» Records provided
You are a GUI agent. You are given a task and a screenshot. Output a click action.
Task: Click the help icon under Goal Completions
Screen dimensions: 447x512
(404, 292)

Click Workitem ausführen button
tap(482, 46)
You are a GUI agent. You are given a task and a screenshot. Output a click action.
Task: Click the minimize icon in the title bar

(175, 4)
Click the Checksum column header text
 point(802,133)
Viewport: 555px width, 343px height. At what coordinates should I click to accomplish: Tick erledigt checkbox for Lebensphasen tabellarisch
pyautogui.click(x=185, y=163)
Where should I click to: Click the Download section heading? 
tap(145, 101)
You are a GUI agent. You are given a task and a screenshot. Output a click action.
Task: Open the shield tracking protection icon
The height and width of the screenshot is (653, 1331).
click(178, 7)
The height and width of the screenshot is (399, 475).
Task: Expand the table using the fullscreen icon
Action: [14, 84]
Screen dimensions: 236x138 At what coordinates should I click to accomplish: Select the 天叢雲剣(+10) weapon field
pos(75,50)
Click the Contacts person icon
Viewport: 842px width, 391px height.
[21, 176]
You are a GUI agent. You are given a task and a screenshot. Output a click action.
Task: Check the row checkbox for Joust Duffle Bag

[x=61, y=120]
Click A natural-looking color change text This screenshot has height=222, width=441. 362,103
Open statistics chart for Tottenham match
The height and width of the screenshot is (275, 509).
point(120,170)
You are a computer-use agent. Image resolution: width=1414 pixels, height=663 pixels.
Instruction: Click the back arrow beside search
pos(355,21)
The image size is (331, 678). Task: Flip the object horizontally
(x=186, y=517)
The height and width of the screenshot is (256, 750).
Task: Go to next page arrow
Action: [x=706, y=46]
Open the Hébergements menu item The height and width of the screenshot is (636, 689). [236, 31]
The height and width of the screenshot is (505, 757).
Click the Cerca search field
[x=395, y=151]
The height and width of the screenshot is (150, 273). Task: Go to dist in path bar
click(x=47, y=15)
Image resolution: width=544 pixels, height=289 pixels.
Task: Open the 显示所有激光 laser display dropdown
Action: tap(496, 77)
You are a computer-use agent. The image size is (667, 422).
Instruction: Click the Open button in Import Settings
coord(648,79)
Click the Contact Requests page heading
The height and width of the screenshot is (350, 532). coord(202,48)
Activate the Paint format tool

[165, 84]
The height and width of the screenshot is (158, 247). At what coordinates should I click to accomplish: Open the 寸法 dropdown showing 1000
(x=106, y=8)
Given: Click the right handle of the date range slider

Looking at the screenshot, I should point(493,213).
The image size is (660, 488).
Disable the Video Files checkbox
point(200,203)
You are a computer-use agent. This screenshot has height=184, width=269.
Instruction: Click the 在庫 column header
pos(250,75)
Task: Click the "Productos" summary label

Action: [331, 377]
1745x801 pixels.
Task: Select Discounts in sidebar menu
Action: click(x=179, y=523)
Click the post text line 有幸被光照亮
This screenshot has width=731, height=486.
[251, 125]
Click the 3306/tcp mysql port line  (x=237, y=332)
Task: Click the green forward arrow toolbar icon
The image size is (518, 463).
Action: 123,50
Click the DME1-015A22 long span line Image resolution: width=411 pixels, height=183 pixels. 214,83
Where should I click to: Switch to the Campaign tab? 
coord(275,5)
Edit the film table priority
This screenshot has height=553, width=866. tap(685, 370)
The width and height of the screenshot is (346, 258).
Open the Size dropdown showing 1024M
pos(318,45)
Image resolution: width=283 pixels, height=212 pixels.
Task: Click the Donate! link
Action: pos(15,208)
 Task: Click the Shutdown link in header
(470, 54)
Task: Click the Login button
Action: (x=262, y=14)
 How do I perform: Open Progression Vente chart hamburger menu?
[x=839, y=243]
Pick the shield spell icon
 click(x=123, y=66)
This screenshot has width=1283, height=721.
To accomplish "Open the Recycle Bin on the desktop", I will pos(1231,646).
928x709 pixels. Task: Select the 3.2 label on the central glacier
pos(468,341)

» Task brief
In this exercise, give every record above again exactly.

» Solution to this task
You are a GUI agent. You are given a task and a screenshot. Output a click action.
Task: Click the help icon under Goal Completions
Screen dimensions: 447x512
(404, 292)

Click Workitem ausführen button
tap(482, 46)
You are a GUI agent. You are given a task and a screenshot. Output a click action.
Task: Click the minimize icon in the title bar

(175, 4)
Click the Checksum column header text
 point(802,133)
Viewport: 555px width, 343px height. At what coordinates should I click to accomplish: Tick erledigt checkbox for Lebensphasen tabellarisch
pyautogui.click(x=185, y=163)
Where should I click to: Click the Download section heading? 
tap(145, 101)
You are a GUI agent. You are given a task and a screenshot. Output a click action.
Task: Open the shield tracking protection icon
The height and width of the screenshot is (653, 1331).
click(178, 7)
The height and width of the screenshot is (399, 475).
Task: Expand the table using the fullscreen icon
Action: [14, 84]
Screen dimensions: 236x138 At what coordinates should I click to accomplish: Select the 天叢雲剣(+10) weapon field
pos(75,50)
Click the Contacts person icon
Viewport: 842px width, 391px height.
[21, 176]
You are a GUI agent. You are given a task and a screenshot. Output a click action.
Task: Check the row checkbox for Joust Duffle Bag

[x=61, y=120]
Click A natural-looking color change text This screenshot has height=222, width=441. 362,103
Open statistics chart for Tottenham match
The height and width of the screenshot is (275, 509).
point(120,170)
You are a computer-use agent. Image resolution: width=1414 pixels, height=663 pixels.
Instruction: Click the back arrow beside search
pos(355,21)
The image size is (331, 678). Task: Flip the object horizontally
(x=186, y=517)
The height and width of the screenshot is (256, 750).
Task: Go to next page arrow
Action: [x=706, y=46]
Open the Hébergements menu item The height and width of the screenshot is (636, 689). [236, 31]
The height and width of the screenshot is (505, 757).
Click the Cerca search field
[x=395, y=151]
The height and width of the screenshot is (150, 273). Task: Go to dist in path bar
click(x=47, y=15)
Image resolution: width=544 pixels, height=289 pixels.
Task: Open the 显示所有激光 laser display dropdown
Action: tap(496, 77)
You are a computer-use agent. The image size is (667, 422).
Instruction: Click the Open button in Import Settings
coord(648,79)
Click the Contact Requests page heading
The height and width of the screenshot is (350, 532). coord(202,48)
Activate the Paint format tool

[165, 84]
The height and width of the screenshot is (158, 247). At what coordinates should I click to accomplish: Open the 寸法 dropdown showing 1000
(x=106, y=8)
Given: Click the right handle of the date range slider

Looking at the screenshot, I should point(493,213).
The image size is (660, 488).
Disable the Video Files checkbox
point(200,203)
You are a computer-use agent. This screenshot has height=184, width=269.
Instruction: Click the 在庫 column header
pos(250,75)
Task: Click the "Productos" summary label

Action: [331, 377]
1745x801 pixels.
Task: Select Discounts in sidebar menu
Action: click(x=179, y=523)
Click the post text line 有幸被光照亮
This screenshot has width=731, height=486.
[251, 125]
Click the 3306/tcp mysql port line  (x=237, y=332)
Task: Click the green forward arrow toolbar icon
The image size is (518, 463).
Action: 123,50
Click the DME1-015A22 long span line Image resolution: width=411 pixels, height=183 pixels. 214,83
Where should I click to: Switch to the Campaign tab? 
coord(275,5)
Edit the film table priority
This screenshot has height=553, width=866. tap(685, 370)
The width and height of the screenshot is (346, 258).
Open the Size dropdown showing 1024M
pos(318,45)
Image resolution: width=283 pixels, height=212 pixels.
Task: Click the Donate! link
Action: pos(15,208)
 Task: Click the Shutdown link in header
(470, 54)
Task: Click the Login button
Action: (x=262, y=14)
 How do I perform: Open Progression Vente chart hamburger menu?
[x=839, y=243]
Pick the shield spell icon
 click(x=123, y=66)
This screenshot has width=1283, height=721.
To accomplish "Open the Recycle Bin on the desktop", I will pos(1231,646).
928x709 pixels. Task: Select the 3.2 label on the central glacier
pos(468,341)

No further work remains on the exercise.